→ MATERIAL FOR THIS TASK:

★ ★ ★ ★

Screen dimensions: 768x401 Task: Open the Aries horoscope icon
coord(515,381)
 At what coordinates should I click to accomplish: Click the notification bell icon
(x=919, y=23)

★ ★ ★ ★

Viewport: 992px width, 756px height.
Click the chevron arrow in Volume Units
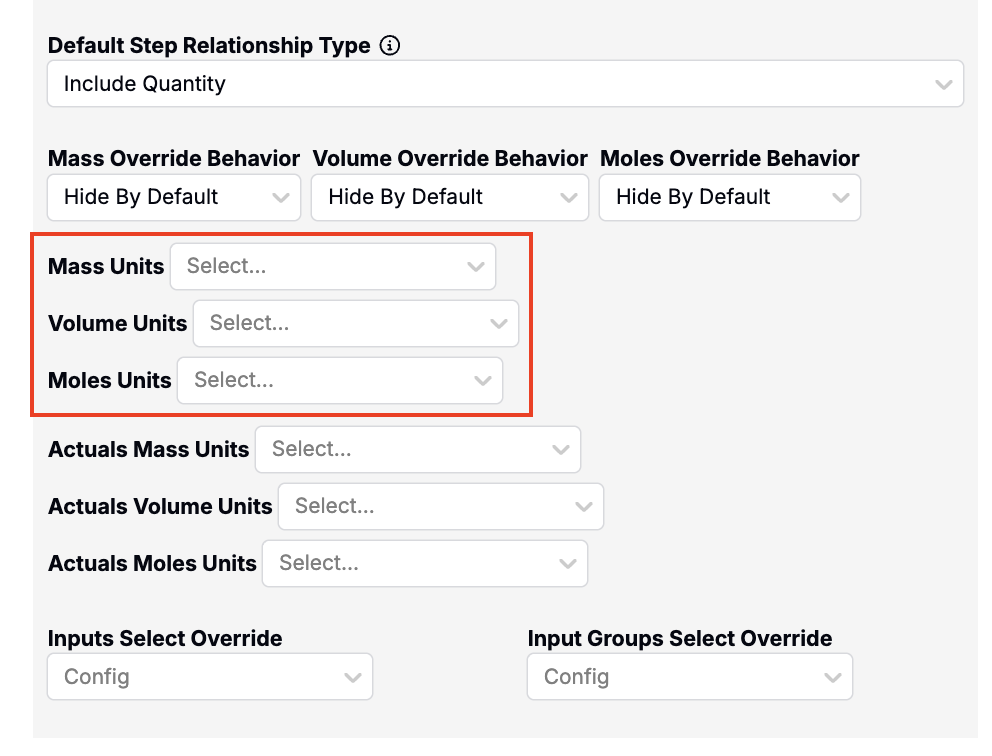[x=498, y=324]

★ ★ ★ ★

→ SET EXERCISE: Display every line in the listing that contains the word "Click".

→ FULL OUTPUT:
 At what coordinates should I click to accomplish: Click the notification bell icon
Click the chevron arrow in Volume Units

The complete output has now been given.